The original idea for the European Monetary Union was a bit odd. Here you had a bunch of very different countries — from Germany to Greece to Ireland — yoked together under a single currency, the euro. It sounded more like a reality show than an economic policy. And it hasn’t turned out well.
Via FT Alphaville, this amusing research note from J.P. Morgan’s Michael Cembalest illustrates just how bizarre the euro zone concept was in the first place. Cembalest looked at several proposed monetary unions across history and measured how “different” the countries within them were. As it turns out, the euro zone is the most implausible currency union of them all. It would be slightly more realistic, in fact, to bind together all the countries in the world that began with the letter “M”:
Cembalest measured the difference between countries using data from the World Economic Forum’s Global Competitiveness Report, which ranks countries using over 100 variables, from labor markets to government institutions to property rights. And he only looked at the major economies within the euro zone — Germany, France, Italy, Spain, Netherlands, Greece, Belgium, Portugal, Austria, Slovakia, Finland and Ireland — to avoid distortions. (You could even exclude Greece, he notes, and get similar results.)
And what Cembalest found is that there’s an incredible amount of variation among the euro zone’s member nations. The biggest differences come in pay and productivity, the efficiency of the legal systems in settling disputes, anti-monopoly policies, wastefulness of government spending, and the quality of scientific research.
Not only that, but the euro zone countries are more different from each other than countries in just about any hypothetical currency union you could care to propose. A currency union for Central America would make more sense. A currency union among East Asia’s Tigers would make more sense. A currency union that involved reconstituting the old USSR or Ottoman Empire would make more sense. A currency union of all countries on Earth that happen to reside on the fifth parallel north of the Equator would make more sense.
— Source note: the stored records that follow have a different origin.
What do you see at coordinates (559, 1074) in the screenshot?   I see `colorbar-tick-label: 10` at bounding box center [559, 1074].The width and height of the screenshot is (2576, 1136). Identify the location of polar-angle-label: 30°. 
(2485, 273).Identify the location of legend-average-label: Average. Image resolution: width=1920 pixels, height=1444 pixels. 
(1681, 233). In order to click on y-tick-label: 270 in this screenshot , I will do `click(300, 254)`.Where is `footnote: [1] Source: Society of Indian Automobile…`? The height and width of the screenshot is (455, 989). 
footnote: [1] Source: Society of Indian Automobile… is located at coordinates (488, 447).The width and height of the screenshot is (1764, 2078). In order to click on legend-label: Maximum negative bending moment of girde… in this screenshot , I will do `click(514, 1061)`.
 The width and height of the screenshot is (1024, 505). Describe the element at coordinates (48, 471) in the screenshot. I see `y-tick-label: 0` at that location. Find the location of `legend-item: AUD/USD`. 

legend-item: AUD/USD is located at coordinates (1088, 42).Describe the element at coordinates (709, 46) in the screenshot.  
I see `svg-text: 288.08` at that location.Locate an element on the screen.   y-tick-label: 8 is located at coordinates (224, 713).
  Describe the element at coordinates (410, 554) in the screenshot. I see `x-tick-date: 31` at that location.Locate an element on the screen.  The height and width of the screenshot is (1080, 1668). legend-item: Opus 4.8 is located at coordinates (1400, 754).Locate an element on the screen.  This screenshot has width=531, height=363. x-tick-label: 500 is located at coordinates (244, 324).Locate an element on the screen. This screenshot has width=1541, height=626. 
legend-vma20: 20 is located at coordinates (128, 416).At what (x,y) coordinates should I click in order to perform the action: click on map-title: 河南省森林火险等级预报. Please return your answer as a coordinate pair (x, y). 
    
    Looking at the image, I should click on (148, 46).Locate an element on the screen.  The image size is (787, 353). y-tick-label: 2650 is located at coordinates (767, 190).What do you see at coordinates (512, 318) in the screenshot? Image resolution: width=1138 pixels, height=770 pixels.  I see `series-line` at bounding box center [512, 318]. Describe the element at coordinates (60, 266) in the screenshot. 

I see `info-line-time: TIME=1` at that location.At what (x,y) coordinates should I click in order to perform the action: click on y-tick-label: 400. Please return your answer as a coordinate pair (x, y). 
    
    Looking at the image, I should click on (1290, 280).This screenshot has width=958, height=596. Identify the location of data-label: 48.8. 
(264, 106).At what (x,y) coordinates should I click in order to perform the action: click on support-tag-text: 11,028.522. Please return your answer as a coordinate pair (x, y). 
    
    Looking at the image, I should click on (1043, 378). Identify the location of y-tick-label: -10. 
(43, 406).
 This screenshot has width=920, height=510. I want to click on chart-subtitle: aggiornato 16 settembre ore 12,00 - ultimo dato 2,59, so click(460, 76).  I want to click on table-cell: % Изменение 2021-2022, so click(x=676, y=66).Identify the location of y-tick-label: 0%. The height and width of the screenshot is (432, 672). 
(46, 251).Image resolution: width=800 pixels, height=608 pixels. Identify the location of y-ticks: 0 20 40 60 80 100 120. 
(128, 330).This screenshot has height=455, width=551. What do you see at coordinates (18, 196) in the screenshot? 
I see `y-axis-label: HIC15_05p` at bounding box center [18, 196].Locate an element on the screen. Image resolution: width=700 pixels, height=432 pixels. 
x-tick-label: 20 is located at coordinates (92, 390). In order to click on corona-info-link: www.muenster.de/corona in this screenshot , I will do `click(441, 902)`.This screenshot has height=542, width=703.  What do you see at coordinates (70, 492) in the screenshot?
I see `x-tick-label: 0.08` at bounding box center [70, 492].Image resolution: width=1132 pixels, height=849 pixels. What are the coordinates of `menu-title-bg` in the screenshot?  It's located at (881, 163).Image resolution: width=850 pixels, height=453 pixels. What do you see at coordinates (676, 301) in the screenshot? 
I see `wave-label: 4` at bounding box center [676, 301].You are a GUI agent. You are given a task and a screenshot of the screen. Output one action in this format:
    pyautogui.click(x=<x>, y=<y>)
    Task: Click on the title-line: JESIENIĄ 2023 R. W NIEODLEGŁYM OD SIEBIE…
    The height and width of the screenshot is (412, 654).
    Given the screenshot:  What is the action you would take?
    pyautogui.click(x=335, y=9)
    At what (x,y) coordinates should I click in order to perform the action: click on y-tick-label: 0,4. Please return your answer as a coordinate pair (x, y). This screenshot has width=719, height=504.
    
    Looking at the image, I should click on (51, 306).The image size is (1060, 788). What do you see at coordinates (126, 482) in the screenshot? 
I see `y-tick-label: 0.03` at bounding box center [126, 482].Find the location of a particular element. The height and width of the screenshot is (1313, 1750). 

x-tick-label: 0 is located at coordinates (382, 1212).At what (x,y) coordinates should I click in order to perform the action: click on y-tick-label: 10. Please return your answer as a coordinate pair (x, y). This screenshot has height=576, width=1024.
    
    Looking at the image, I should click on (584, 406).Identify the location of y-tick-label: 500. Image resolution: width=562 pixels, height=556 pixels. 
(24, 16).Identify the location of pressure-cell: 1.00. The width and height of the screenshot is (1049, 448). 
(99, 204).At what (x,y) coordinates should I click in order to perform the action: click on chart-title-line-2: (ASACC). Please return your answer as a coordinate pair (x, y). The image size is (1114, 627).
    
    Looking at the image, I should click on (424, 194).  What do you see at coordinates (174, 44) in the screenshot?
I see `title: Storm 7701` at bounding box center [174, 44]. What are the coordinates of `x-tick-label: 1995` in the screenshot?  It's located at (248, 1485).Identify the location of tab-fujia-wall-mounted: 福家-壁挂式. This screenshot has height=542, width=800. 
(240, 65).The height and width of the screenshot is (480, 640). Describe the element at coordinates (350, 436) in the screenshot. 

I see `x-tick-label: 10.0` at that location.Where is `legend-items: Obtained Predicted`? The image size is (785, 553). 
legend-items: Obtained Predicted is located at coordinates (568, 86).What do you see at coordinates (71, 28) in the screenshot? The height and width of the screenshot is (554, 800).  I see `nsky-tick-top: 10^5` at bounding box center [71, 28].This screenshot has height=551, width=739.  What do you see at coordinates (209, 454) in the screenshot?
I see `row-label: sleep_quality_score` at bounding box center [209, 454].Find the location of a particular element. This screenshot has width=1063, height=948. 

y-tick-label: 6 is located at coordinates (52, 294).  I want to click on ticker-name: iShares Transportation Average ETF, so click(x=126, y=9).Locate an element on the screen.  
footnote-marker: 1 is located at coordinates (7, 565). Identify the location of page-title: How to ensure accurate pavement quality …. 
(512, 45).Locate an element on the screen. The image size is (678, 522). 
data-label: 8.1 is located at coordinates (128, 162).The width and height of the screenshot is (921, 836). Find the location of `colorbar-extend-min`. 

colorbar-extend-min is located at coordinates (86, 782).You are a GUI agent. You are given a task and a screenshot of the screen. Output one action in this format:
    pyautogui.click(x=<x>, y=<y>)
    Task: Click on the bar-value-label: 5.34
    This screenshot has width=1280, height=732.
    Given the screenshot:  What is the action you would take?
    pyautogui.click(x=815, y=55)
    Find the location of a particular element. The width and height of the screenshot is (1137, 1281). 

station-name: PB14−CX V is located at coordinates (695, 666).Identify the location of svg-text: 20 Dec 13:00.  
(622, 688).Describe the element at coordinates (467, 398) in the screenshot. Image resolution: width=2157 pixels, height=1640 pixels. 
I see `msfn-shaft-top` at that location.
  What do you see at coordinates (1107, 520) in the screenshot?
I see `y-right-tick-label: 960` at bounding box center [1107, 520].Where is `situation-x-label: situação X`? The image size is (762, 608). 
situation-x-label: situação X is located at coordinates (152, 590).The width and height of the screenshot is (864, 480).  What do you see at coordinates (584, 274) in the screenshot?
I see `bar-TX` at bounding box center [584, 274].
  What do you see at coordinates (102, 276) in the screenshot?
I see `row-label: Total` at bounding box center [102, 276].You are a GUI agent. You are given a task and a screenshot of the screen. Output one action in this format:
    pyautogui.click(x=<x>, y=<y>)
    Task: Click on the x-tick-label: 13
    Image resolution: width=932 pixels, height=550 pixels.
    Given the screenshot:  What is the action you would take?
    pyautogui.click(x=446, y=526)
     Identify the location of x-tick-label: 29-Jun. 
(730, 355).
Now, does this mean the euro zone is doomed? One thing Matthew Yglesias notes here is that there are lots of countries with a single currency that are made up of disparate regions. But they aren’t falling apart the way the euro zone is. The United States is one example. East Germany joining West Germany in 1990 is another example.
One difference, however, was that West Germany paid about $1.9 trillion over 20 years to integrate the two economies. Similarly, the U.S. government spends an enormouos amount of money transferring resources around the country, so that productive workers in San Francisco or New York City prop up less productive workers in places like Mississippi — via federal unemployment insurance, Medicaid, Social Security, and so on.
It’s possible that Europe could eventually set up similar institutions and bind euro countries more tightly together, making the euro zone a fiscal union more analogous to, say, the United States. Indeed, if the euro is to survive, something like that might eventually have to happen. But we’re still very far from that point.